The SkyActiv system I would rely on most throughout the day was i-Activ AWD equipped on all our SUVs. The system has 27 sensors (monitoring driver inputs such as steering angle, vehicle speed and pedal position) that complete 200 calculations per second to keep everything in check. In Full-time AWD the system always drives the rear wheels, even when it’s not needed. On-demand AWD can also be selected: that will bring the rear into play when needed as the front or rear slips.
Another development Mazda was keen to show off on snow was G-Vectoring Control, used to transfer power to any wheel, optimising tyre load and vehicle posture. With AWD and GVC, Mazda’s SUV range corners flatter with minimal steering angle needed to change direction while navigating a tricky snow-covered slalom course.
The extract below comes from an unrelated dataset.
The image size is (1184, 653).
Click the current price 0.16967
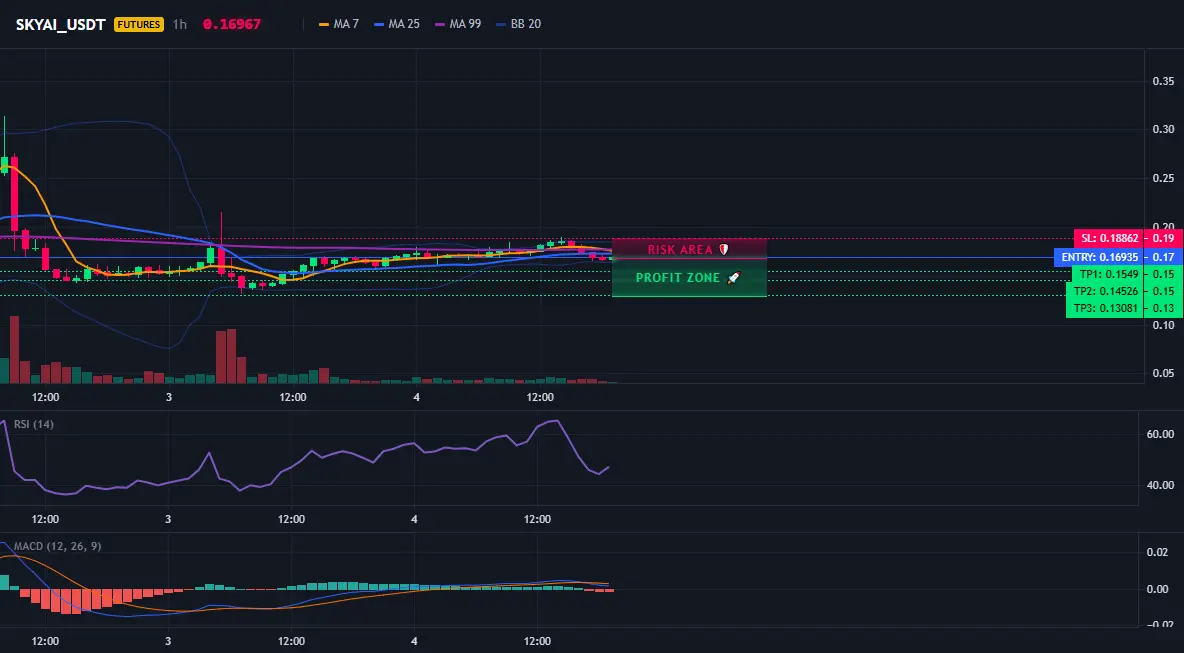coord(232,24)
On slippery surfaces these systems, calibrated with extensive testing at SHPG, are critical to vehicle stability and ultimately driver safety. But to make its cars more enjoyable to drive, Mazda has worked tricks into the Dynamic Stability Control and Traction Control System.
Both are purposely engineered to intervene later than most systems, allowing a fair amount of “slide tolerance” and “engineered wheelspin”. Mazda says the system works so fast it’s difficult to demonstrate, but behind the wheel on a tricky surface, the results are clear.
Even in a normal family SUV like the CX-5, the systems allow the car to slide from side to side in the slalom course. So much so that a hint of opposite lock was necessary when I breached the limits and the AWD and GVC systems moved drive to the right wheels and regained control.
Mazda prides itself in its pioneering spirit, and was one of the first manufacturers to test at the SHPG more than 20 years ago.
It’s heartening to know that spirit still exists, with much of the fine-tuning happening in our backyard.